### LESETEXT
* * * * * * *

Das ist also mein Blog-Beitrag Nr. 1000! Und heute Morgen hat irgendjemand auch noch den 200.000 en Klick getan.
Ein herzliches Dankeschön an alle Leser meines Blogs und für die vielen netten Kommentare auch per Mail und auf FB.
Hierfür sollte es heute dann schon etwas besonderes geben und deshalb habe ich mir auch etwas spezielles überlegt.
Neulich kam per E-Mail eine Anfrage von einer Journalistin, die ein Buch über das Markgräflerland schreiben möchte. Dabei hat sie sich die Frage gestellt, wie eigentlich die Scharwaie entstanden ist, und wer auf die Idee kam, die Waie rautenförmig einzuschneiden, mit Öl zu bestreichen und mit Salz zu bestreuen.
Ratlosigkeit bei allen Markgräflern, die ich befragt habe und bei denen ich dachte, sie könnten noch etwas von Früher erzählen. „Ja, das hat man halt so gemacht….” war meist die Antwort.
Klar war allen, dass es sich um Brotteig-Reste handelt, die man zusammen-„gescharrt” hatte und die man dann eben mit etwas Öl bestrichen und mit Salz bestreut hatte. Eine Erklärung wäre vielleicht, dass man diese Vertiefungen in den Teig gemacht hatte, um das Brot besser teilen zu können, oder damit das Öl, mit dem man die Waie bestrichen hatte nicht herunter- sondern ins Gebäck laufen konnte.
Ich meine, man kann hier durchaus die italienische Variante der Focaccia erkennen – also, wo soll es schon herkommen???

* * * * * * *

### SCHRIFTLICHE AUFGABE
Gib den Blogbeitrag über die Scharwaie vollständig und Wort für Wort wieder aus.

### BEREITGESTELLTES MATERIAL
* * * * * * *

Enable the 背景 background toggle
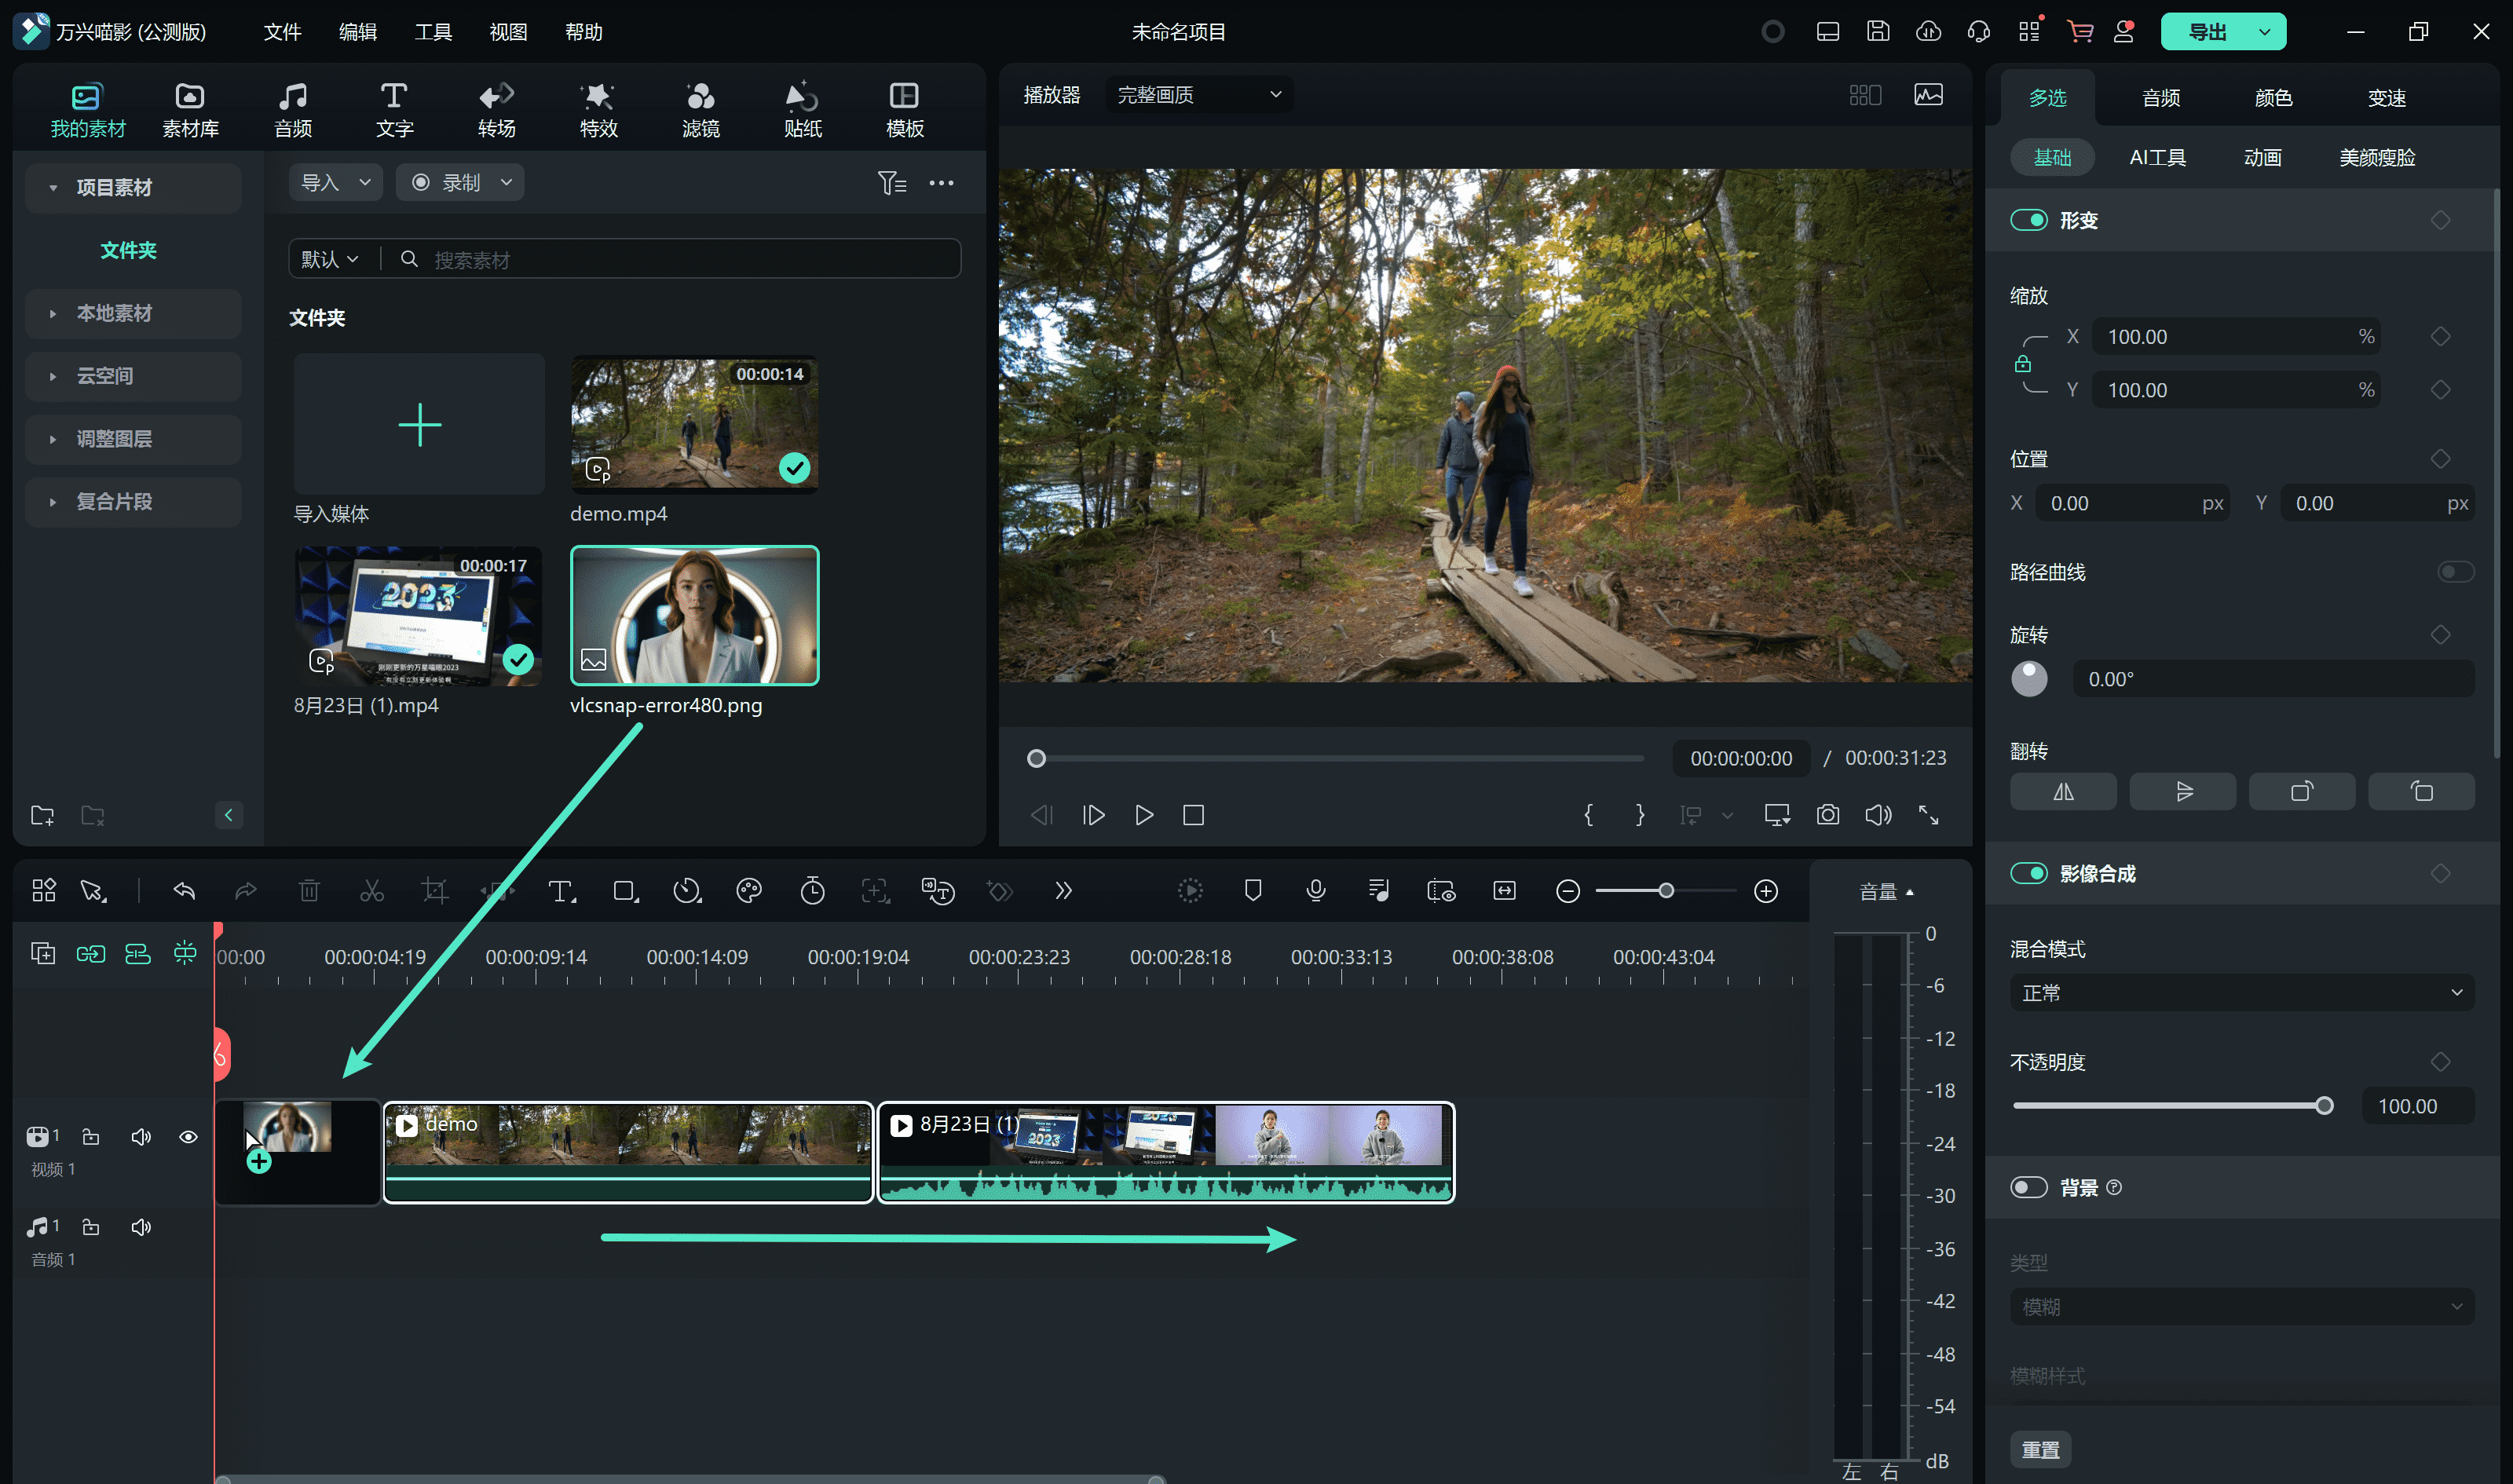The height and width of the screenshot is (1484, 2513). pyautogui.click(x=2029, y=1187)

* * * * * * *

### SCHRIFTLICHE ANTWORT
Das ist also mein Blog-Beitrag Nr. 1000! Und heute Morgen hat irgendjemand auch noch den 200.000 en Klick getan.
Ein herzliches Dankeschön an alle Leser meines Blogs und für die vielen netten Kommentare auch per Mail und auf FB.
Hierfür sollte es heute dann schon etwas besonderes geben und deshalb habe ich mir auch etwas spezielles überlegt.
Neulich kam per E-Mail eine Anfrage von einer Journalistin, die ein Buch über das Markgräflerland schreiben möchte. Dabei hat sie sich die Frage gestellt, wie eigentlich die Scharwaie entstanden ist, und wer auf die Idee kam, die Waie rautenförmig einzuschneiden, mit Öl zu bestreichen und mit Salz zu bestreuen.
Ratlosigkeit bei allen Markgräflern, die ich befragt habe und bei denen ich dachte, sie könnten noch etwas von Früher erzählen. „Ja, das hat man halt so gemacht….” war meist die Antwort.
Klar war allen, dass es sich um Brotteig-Reste handelt, die man zusammen-„gescharrt” hatte und die man dann eben mit etwas Öl bestrichen und mit Salz bestreut hatte. Eine Erklärung wäre vielleicht, dass man diese Vertiefungen in den Teig gemacht hatte, um das Brot besser teilen zu können, oder damit das Öl, mit dem man die Waie bestrichen hatte nicht herunter- sondern ins Gebäck laufen konnte.
Ich meine, man kann hier durchaus die italienische Variante der Focaccia erkennen – also, wo soll es schon herkommen???